Most employers (with the exception of businesses with fewer than 15 employees), are required to make severance payments to retrenched employees. However, employees can also be entitled to a range of other entitlements when being retrenched. There are also procedural requirements, varying from employer to employer, which must be followed if an employer is to avoid a retrenchment being classified as an unfair dismissal.

Here are several questions employers should ask when considering making an employee’s position redundant.

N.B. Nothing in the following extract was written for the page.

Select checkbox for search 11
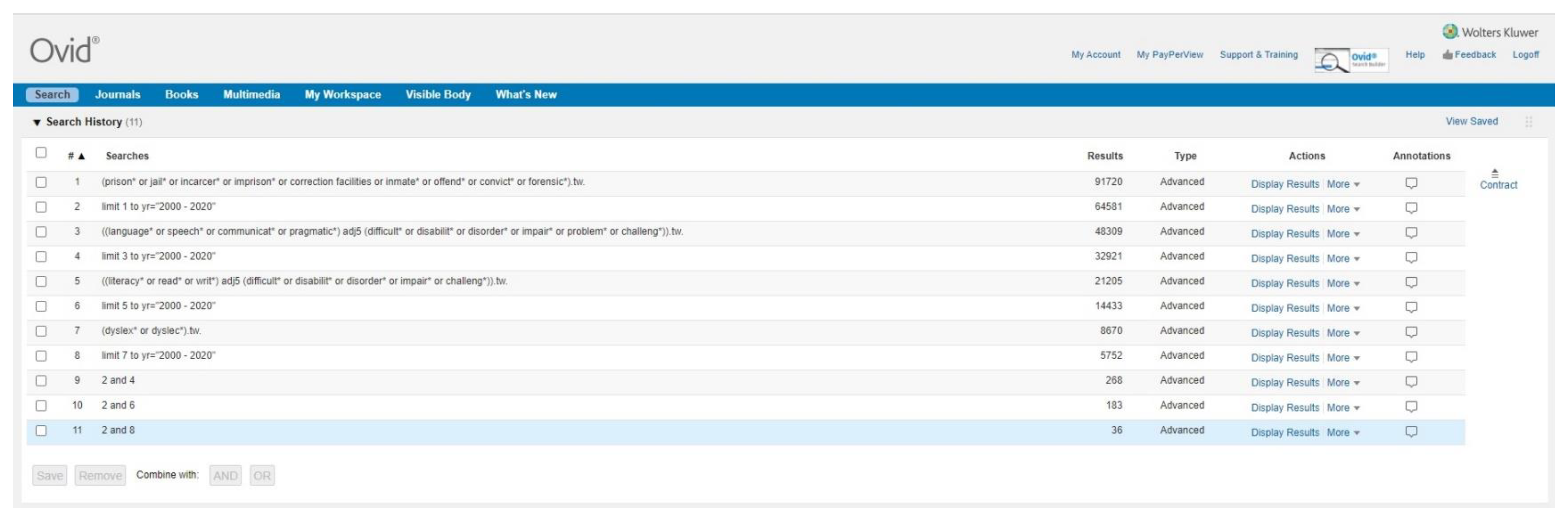(41, 431)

  • Is an employee’s job no longer required to be performed by anyone? Does this arise from changes to the operational requirements of your business?
  • Are you aware of your consultation obligations under any relevant awards, enterprise agreements, contracts or policies?
  • Have you considered how best to communicate with affected employees who are absent (e.g. parental leave, long service leave, workers’ compensation)?
  • Are there any possible redeployment opportunities for that employee within the business, or an associated entity’s business? If there are possible opportunities, are they suitable?
  • If you are selecting employees for redundancy or redeployment from within a group who perform the same duties, have you established fair selection criteria?
  • Do you intend to give notice of termination, or make payment in lieu of notice?
  • Are you aware of your obligations to provide redundancy or severance pay? Have you considered other entitlements (e.g. long service leave, annual leave)?
  • Have you considered exceptions to redundancy obligations (e.g. casual employees, employees engaged for a specific period or task, certain transfer of business situations)?

This area of law is becoming increasingly complex, and is constantly being reviewed by the Fair Work Commission and the Courts.  We therefore recommend that you obtain legal advice if you are not clear on your organisation’s obligations and the correct process.  

Please contact the Russell Kennedy Workplace Relations, Employment and Safety team if you would like advice on managing redundancies in your workplace.

Last updated 10 April 2017.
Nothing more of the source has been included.